[Gluster-users] glusterfs health-check failed, (brick) going down

Thu Jul 8 14:52:54 UTC 2021

Hi Olaf,

thanks for reply.

On 7/8/21 3:29 PM, Olaf Buitelaar wrote:
> Hi Jiri,
> 
> your probleem looks pretty similar to mine, see; 
> https://lists.gluster.org/pipermail/gluster-users/2021-February/039134.html 
> <https://lists.gluster.org/pipermail/gluster-users/2021-February/039134.html>
> Any chance you also see the xfs errors in de brick logs?

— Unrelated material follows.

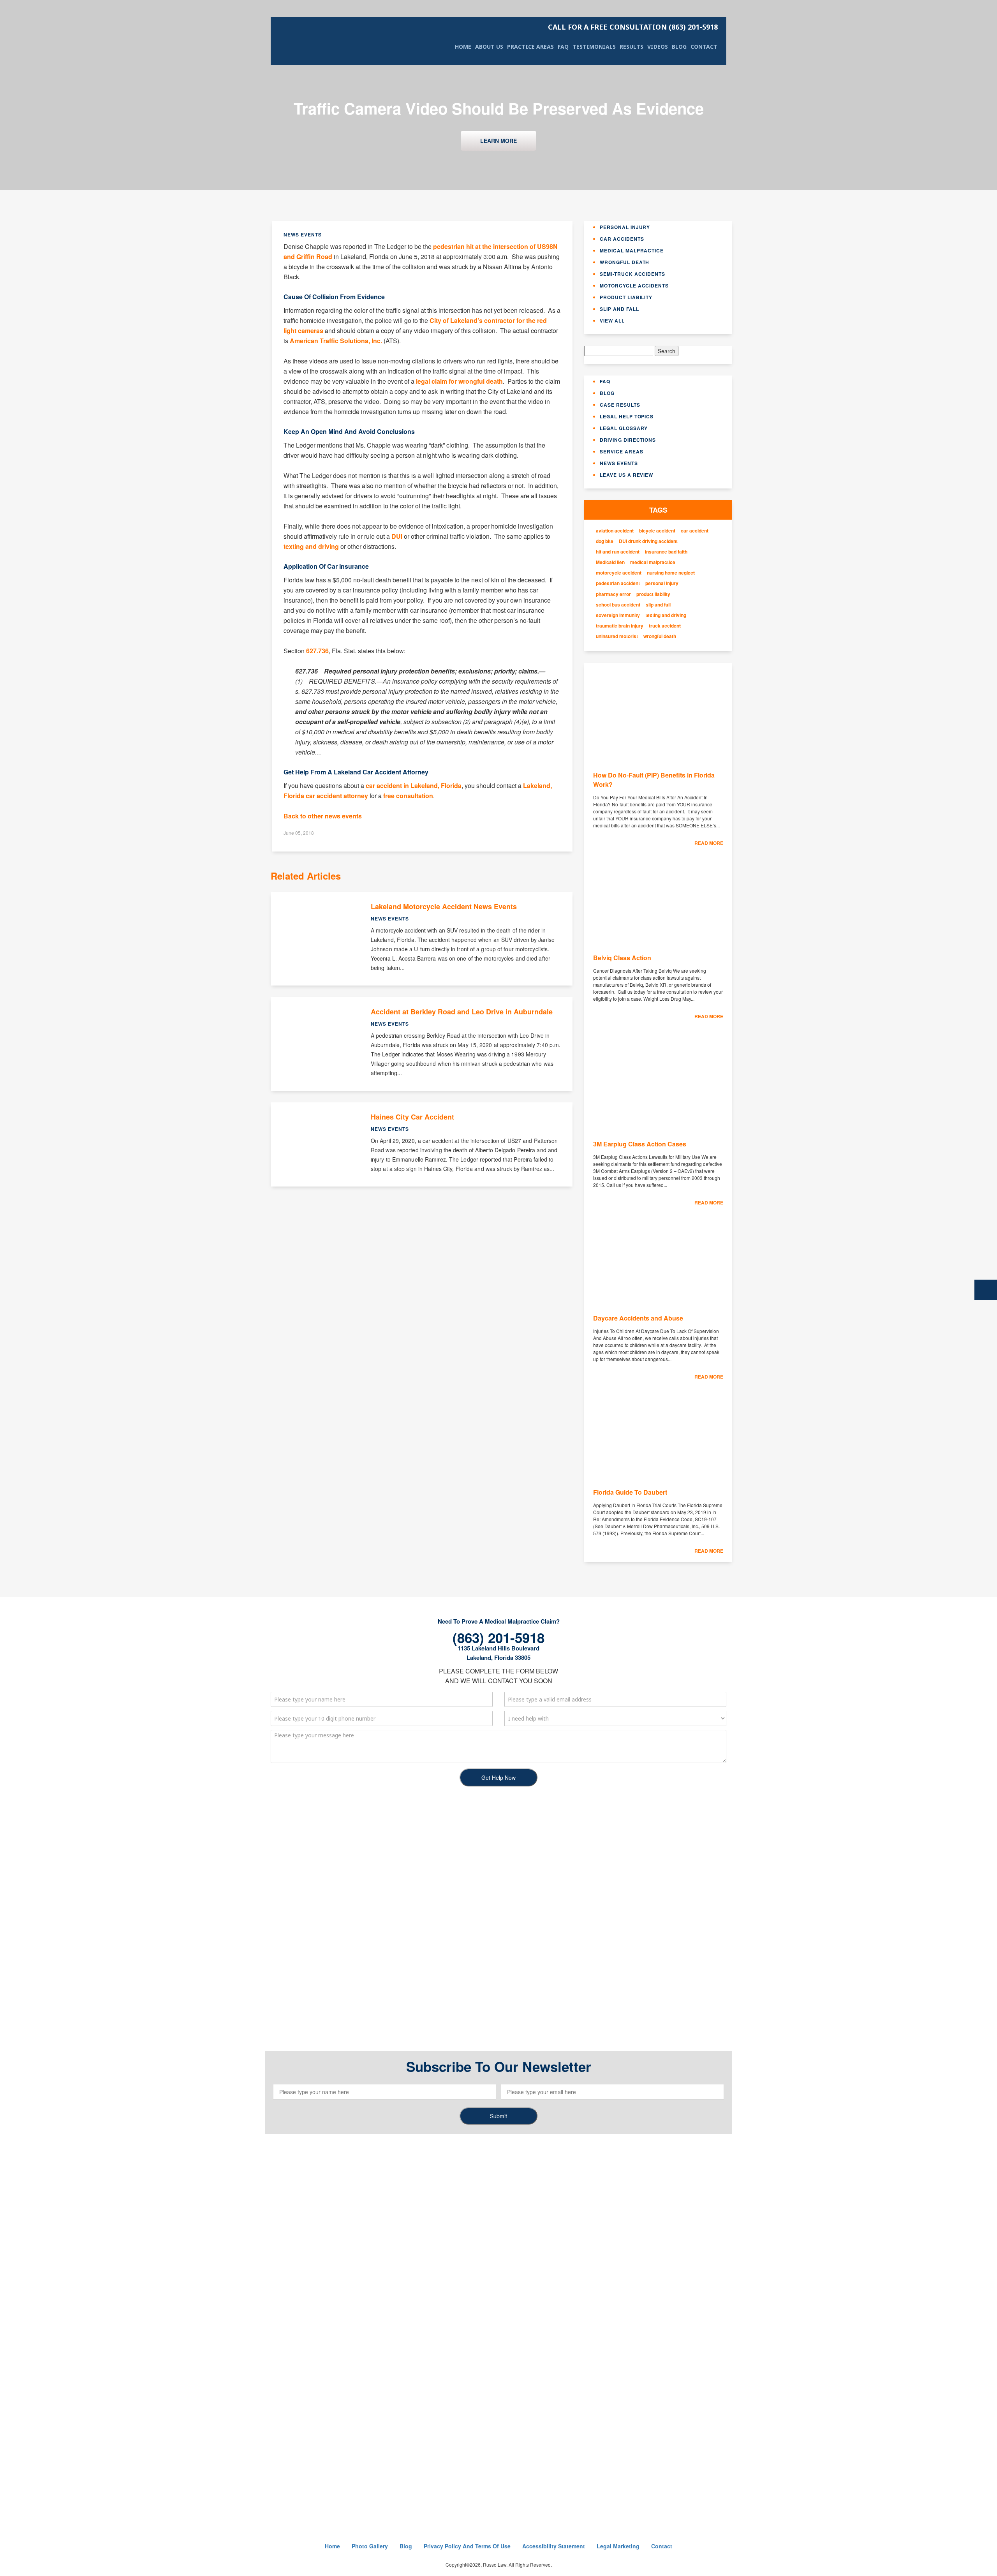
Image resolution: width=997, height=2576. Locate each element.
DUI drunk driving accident (648, 541)
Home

yes, I can see this log lines related to "health-check failed" items

[root at ovirt-hci02 ~]# grep "aio_read" /var/log/glusterfs/bricks/*
/var/log/glusterfs/bricks/gluster_bricks-vms2-vms2.log:[2021-07-07 
07:13:37.408010] W [MSGID: 113075] 
[posix-helpers.c:2135:posix_fs_health_check] 0-vms-posix: 
aio_read_cmp_buf() on /gluster_bricks/vms2/vms2/.glusterfs/health_check 
returned ret is -1 error is Structure needs cleaning
/var/log/glusterfs/bricks/gluster_bricks-vms2-vms2.log:[2021-07-07 
16:11:14.518844] W [MSGID: 113075] 
[posix-helpers.c:2135:posix_fs_health_check] 0-vms-posix: 
aio_read_cmp_buf() on /gluster_bricks/vms2/vms2/.glusterfs/health_check 
returned ret is -1 error is Structure needs cleaning

[root at ovirt-hci01 ~]# grep "aio_read" /var/log/glusterfs/bricks/*
/var/log/glusterfs/bricks/gluster_bricks-engine-engine.log:[2021-07-05 
13:15:51.982938] W [MSGID: 113075] 
[posix-helpers.c:2135:posix_fs_health_check] 0-engine-posix: 
aio_read_cmp_buf() on 
/gluster_bricks/engine/engine/.glusterfs/health_check returned ret is -1 
error is Structure needs cleaning
/var/log/glusterfs/bricks/gluster_bricks-vms2-vms2.log:[2021-07-05 
01:53:35.768534] W [MSGID: 113075] 
[posix-helpers.c:2135:posix_fs_health_check] 0-vms-posix: 
aio_read_cmp_buf() on /gluster_bricks/vms2/vms2/.glusterfs/health_check 
returned ret is -1 error is Structure needs cleaning

it looks very similar to your issue but in my case I don't use LVM cache 
and brick disks are JBOD (but connected through Broadcom / LSI MegaRAID 
SAS-3 3008 [Fury] (rev 02)).

> For me the situation improved once i disabled brick multiplexing, but i 
> don't see that in your volume configuration.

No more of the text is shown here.